It didn’t take long, I let him and two of his friends follow me for half a mile, past Seamling Lane and into Tallows. I kept to the main roads, knowing they wouldn’t dare attack me in broad daylight when people were around.

But when I darted into a side alley, they hurried to catch up, suspecting I was trying to make a run for it. However, when they turned the corner no one was there.

Pike thought to look up just as I was pouring the bucket of dreg onto him from the edge of the low roof above. It doused him, splashing across his face and chest. He screamed and clutched at his eyes as he went to his knees. Then I struck the phosphorus match I’d stolen, and dropped it onto him, watching it sputter and flare as it fell.

Full of the pure, hard hatred of a child, I hoped he would burst into a pillar of flame. He didn’t, but did catch fire. He screamed again and staggered around while his friends swatted at him, trying to put him out. I left while they were busy.

It had been over a year ago and I hadn’t seen Pike since. He hadn’t tried to find me, and I had stayed well clear of Dockside, sometimes going miles out of my way rather than pass near it. It was a kind of truce. However, I didn’t doubt that Pike and his friends remembered what I looked like, and were willing to settle the score if they spotted me.

After thinking it over, I decided it was too dangerous.
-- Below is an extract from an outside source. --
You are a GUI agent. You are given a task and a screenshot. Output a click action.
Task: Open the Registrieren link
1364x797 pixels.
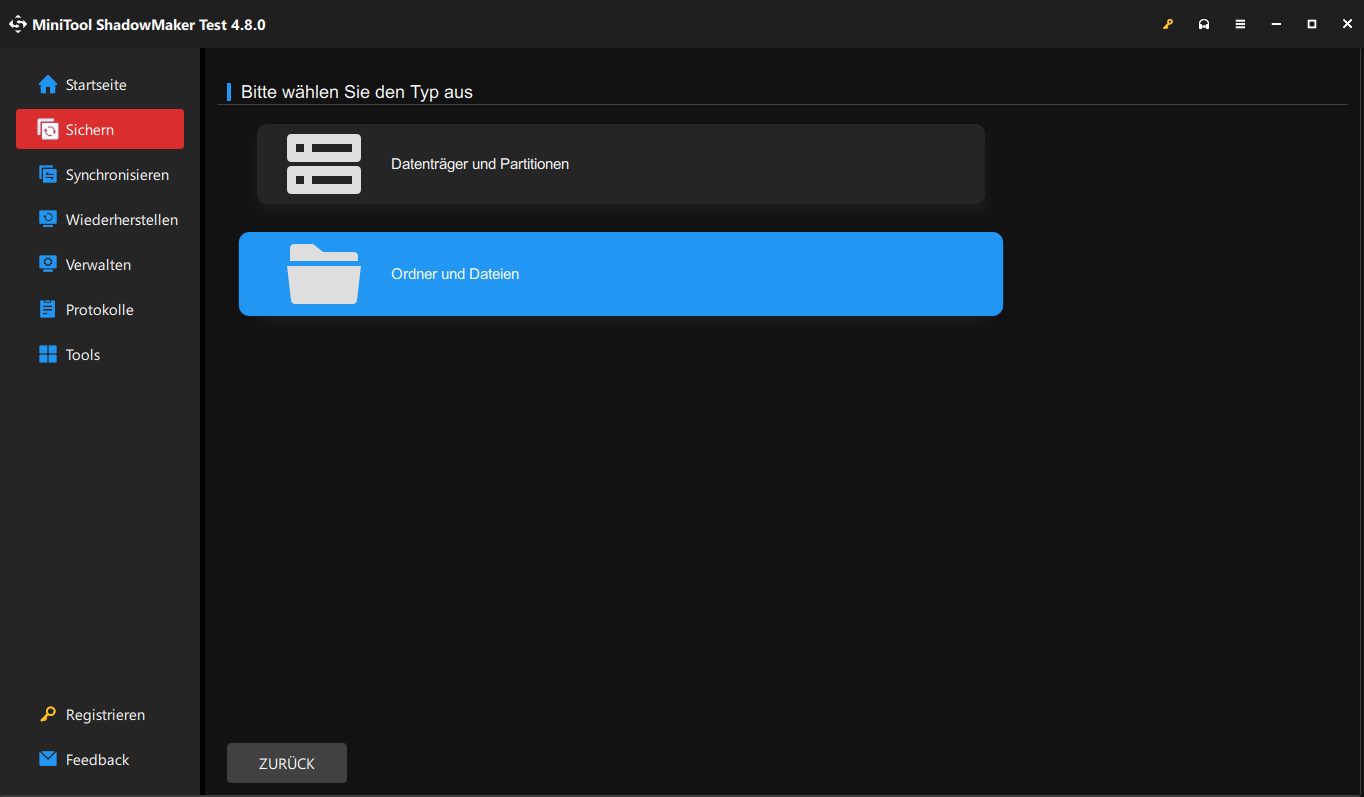click(105, 714)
Even the promise of free stories and a chance at a silver talent wasn’t worth stirring things up with Pike again. Besides, what story would I ask for?

The question rolled around in my head for the next few days. What story would I ask for? I jostled up against a dockworker and was cuffed away before I could get my hand all the way into his pocket. What story? I begged on the street corner opposite the Tehlin church. What story? I stole three loaves of bread and took two of them down to Trapis as a gift. What story?

Then, as I lay on the rooftops in my secret place where three roofs met, it came to me just as I was about to drift off to sleep. Lanre. Of course. I could ask him for the real story of Lanre. The story my father had been. . . .

My heart stuttered in my chest as I suddenly remembered things I had avoided for years: my father idly strumming at his lute, my mother beside him in the wagon, singing. Reflexively, I began to draw away from the memories, the way you might pull your hand back from a fire.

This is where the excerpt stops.